A Scottish Government spokesman said: “Across the NHS we are supporting staff, patients and their families to eat a healthy diet. We have written to all NHS boards asking them to ensure healthier options are available from vending machines, by removing soft drinks with a high sugar content and positioning healthier choices more prominently.”
All medical trial results to be published
DOCTORS have called for researchers to publish the results of all medical trials – both good and bad – for the benefit of patient safety.
Dr John McGough, from the BMA’s Suffolk division, said there needed to be honesty and completeness in the publication of all clinical studies.

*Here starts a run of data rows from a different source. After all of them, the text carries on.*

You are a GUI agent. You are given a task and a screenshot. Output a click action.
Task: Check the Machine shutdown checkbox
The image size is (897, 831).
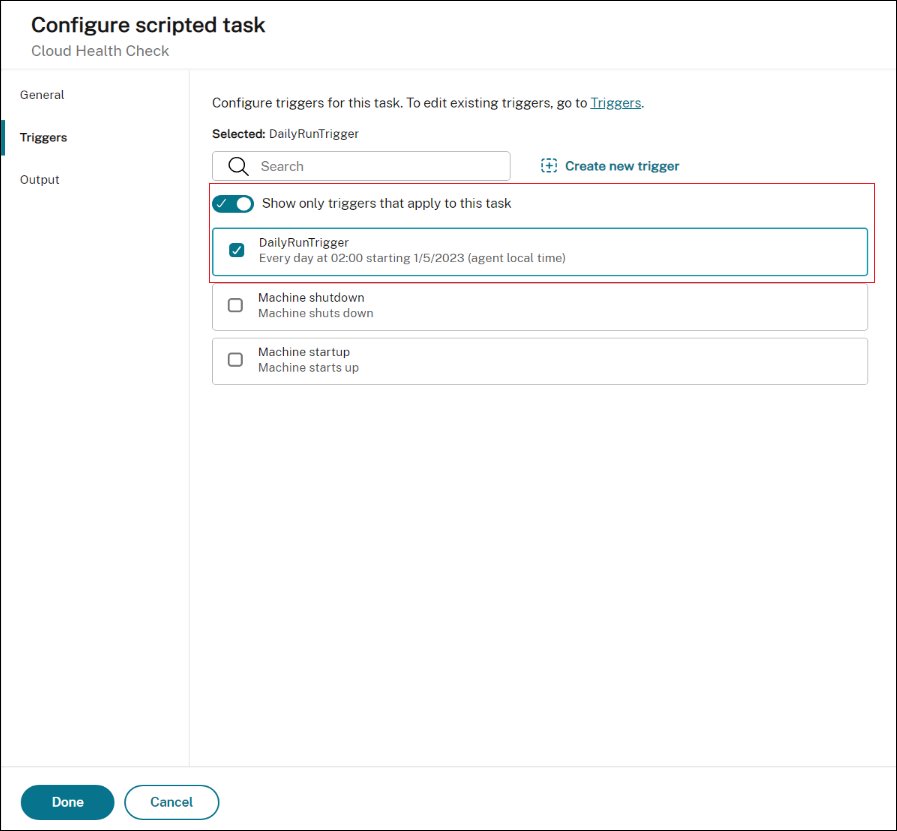235,305
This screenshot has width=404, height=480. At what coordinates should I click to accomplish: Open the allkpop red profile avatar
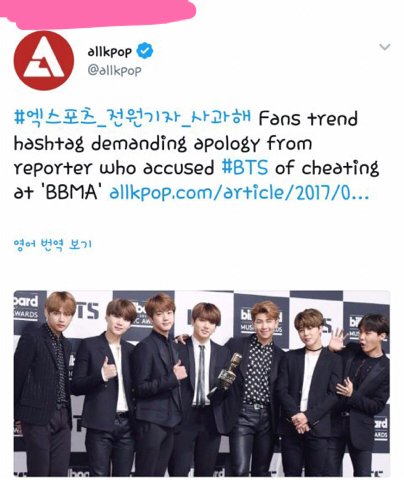coord(44,61)
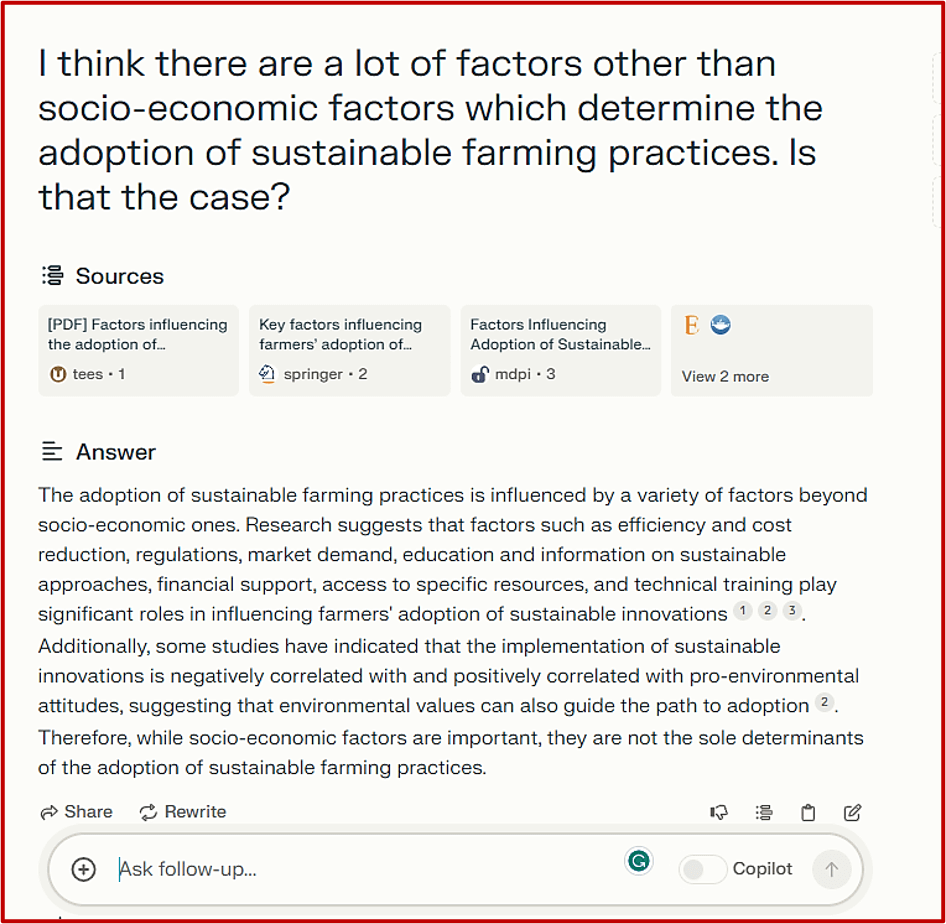Click the MDPI padlock favicon on the third source card
The width and height of the screenshot is (946, 924).
[x=478, y=372]
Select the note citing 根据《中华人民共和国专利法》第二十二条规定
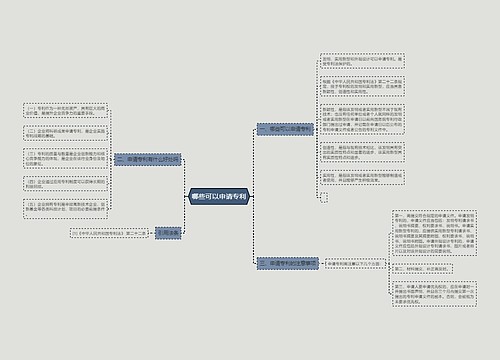This screenshot has width=500, height=360. click(x=362, y=86)
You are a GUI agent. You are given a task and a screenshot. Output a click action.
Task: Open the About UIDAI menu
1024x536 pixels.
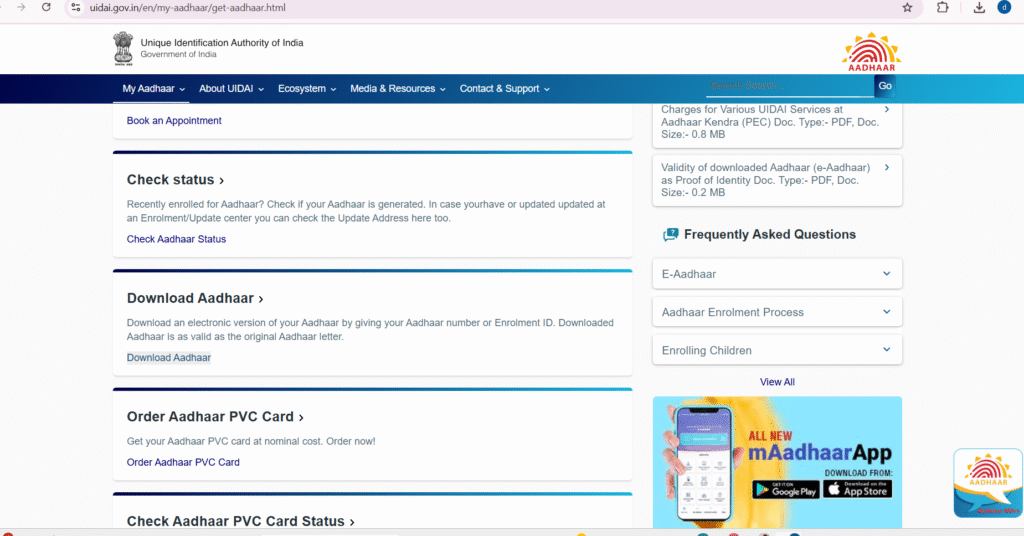coord(231,89)
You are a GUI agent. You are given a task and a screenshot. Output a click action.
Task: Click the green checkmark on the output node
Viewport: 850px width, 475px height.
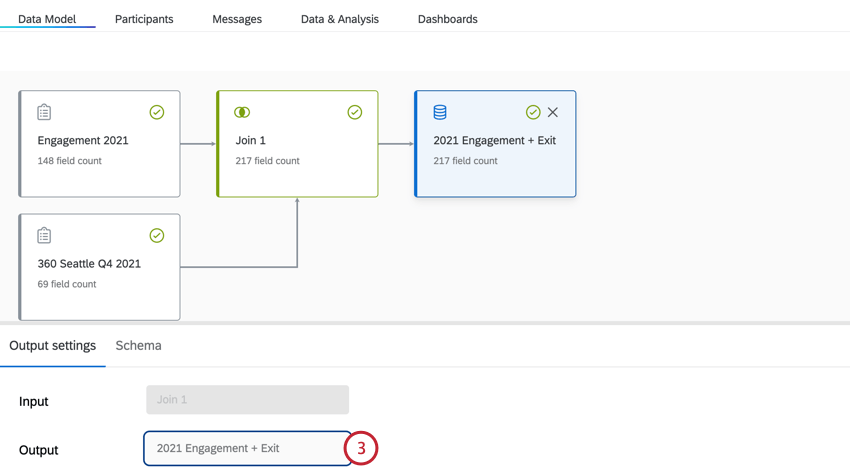[533, 112]
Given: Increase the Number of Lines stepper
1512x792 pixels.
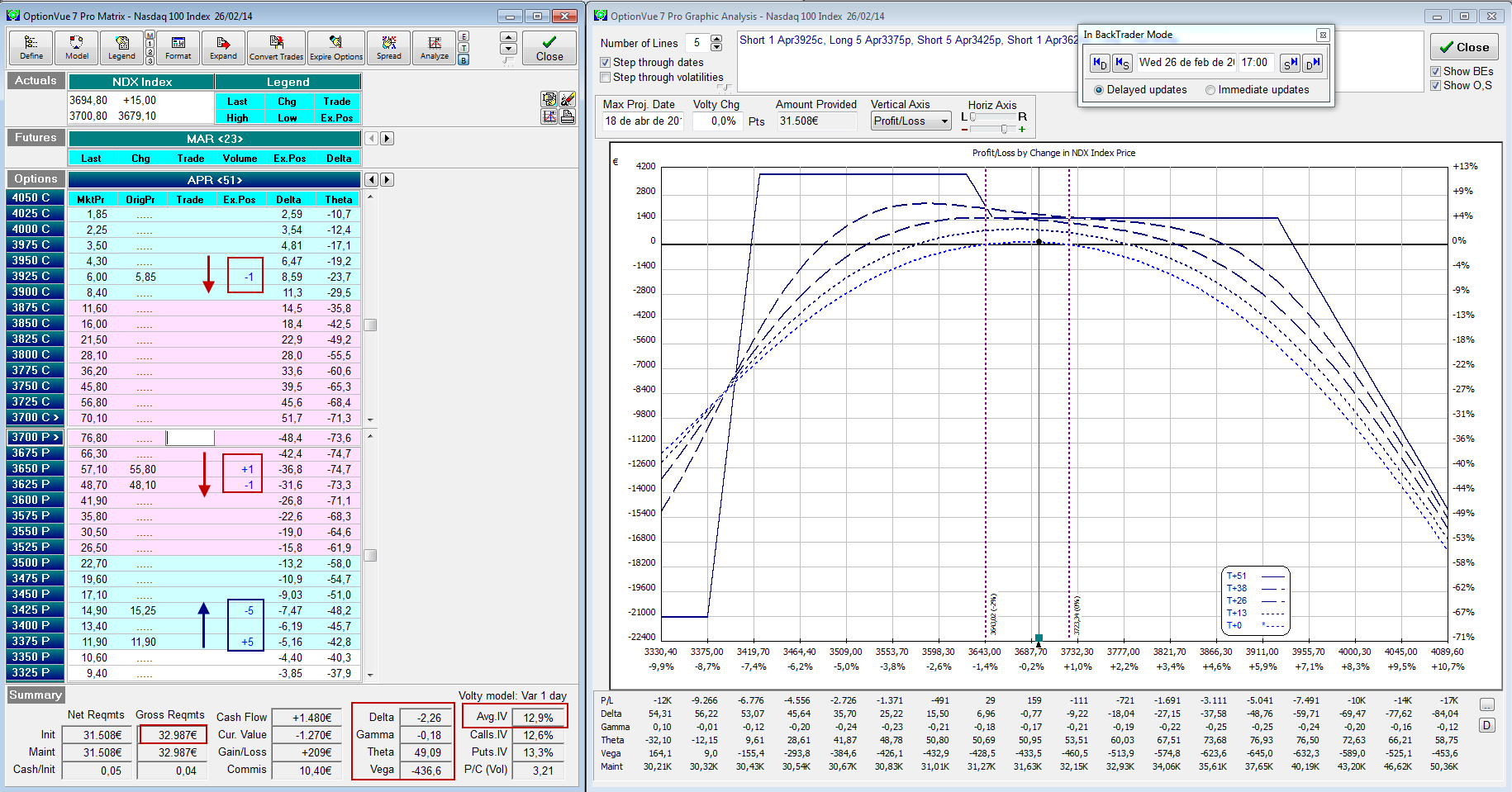Looking at the screenshot, I should point(716,38).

Speaking to the British Medical Association conference in Edinburgh, he said: “Holding back negative studies can influence the results of a few positive studies by making the effects of the drug, treatment or device seem more significant than they really are, and subsequently influence us to use or prescribe them.”
Dr McGough said negative studies were not less useful than positive ones and could be essential.
Delegates backed a motion calling for a mandatory register of all clinical trials of treatments intended for use in patients, and to make it compulsory that all registered trials be published.
BMA backs controversial end-of-life care regime
DOCTORS yesterday admitted a controversial regime to care for patients at the end of their lives was “not perfect”.
The Liverpool Care Pathway (LCP) has come under intense scrutiny after concerns raised by some patients’ families who said they were not informed their loved one was being cared for in this way.
The pathway can involve withholding food, fluids and other treatments from dying patients when clinicians decide there is nothing more that can be done for them.
Yesterday, doctors at the British Medical Association conference in Edinburgh defended the LCP as delivering “excellent” end-of-life care for dying patients. But they acknowledged it had not been without its problems
The conference heard some patients could be left on the regime for weeks without having their cases reviewed. And family members were sometimes unaware a relative had been placed on the regime, which can see doctors withdraw treatment, food and water from sedated patients in their final days.
UK ministers have launched an independent review into the regime, expected to be published within the next month.
Dr Mark Pickering, a GP in York, said some valid points had been raised about how doctors were communicating with families. He said there had been “senior clinicians unaware their patients were on the LCP” as well as “patients left on the LCP for weeks without any review or re-evaluation”.
“This led to many patients being fearful about end-of-life care,” he said.
Dr Pickering said financial incentives offered to hospitals to treat people on the pathway, as part of a system put in place to reward good practice, “risks a tick-box culture where clinicians may be tempted to feel that the job is done simply by getting the patient on to the LCP”.
He added: “The LCP may not be perfect, but it can be an excellent tool and if it is used well it will continue to serve the needs of dying patients.”
Dr Pickering called for better training for medics and a “culture of clear communication” between patients, their families and doctors. He backed a system of accountability to identify poor usage of the pathway.
Professor Baroness Ilora Finlay, a cross-bench peer and palliative care doctor, said doctors needed to be aware that the LCP was not a “one-way street”, pointing out that 3 per cent of patients put on it do not end up dying.
Delegates backed the motion supporting use of the LCP as a way of “delivering excellent end-of-life care for dying patients” and calling for trainee doctors to be properly educated about it.